Here it is now two-thousand years since the Bible was finished, and there’s still enough folks wanting to improve on the darn thing that it gets its own Writer’s Market.
I was having a wonderful time talking to Mr. Wade about how a person might go about getting published, and I keep talking and talking to him for probably thirty minutes, and I'm the sort of person that never says more than a few words to anyone. Then I start to notice that he looks kind of fidgety, so I realize that I have overstayed my welcome, and a bit embarrassed, I excuse myself.
What is your most common initial response to a sad story?

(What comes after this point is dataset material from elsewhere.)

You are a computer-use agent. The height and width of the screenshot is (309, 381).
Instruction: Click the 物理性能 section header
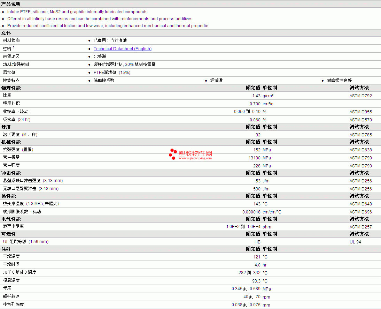[11, 88]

This is the second part of a short story I’m breaking into 3 parts. If our main character seems to encompass the angst of youth, it is because this story was originally written in the angst of mine. Like most all the stories from my early years, this one has been held onto and I have tried my best to improve upon it over time.
I am especially partial to this work because it is a tribute to a teacher of mine at Southwestern Oklahoma State University named Keith Long. He inspired me and is the only person to have ever succeeded at making me feel like a real writer.
Mr. Long, thank you for having given me that little bit of hope that has fueled this life of misery and disappointment. I truly wouldn’t have wanted to live it any other way.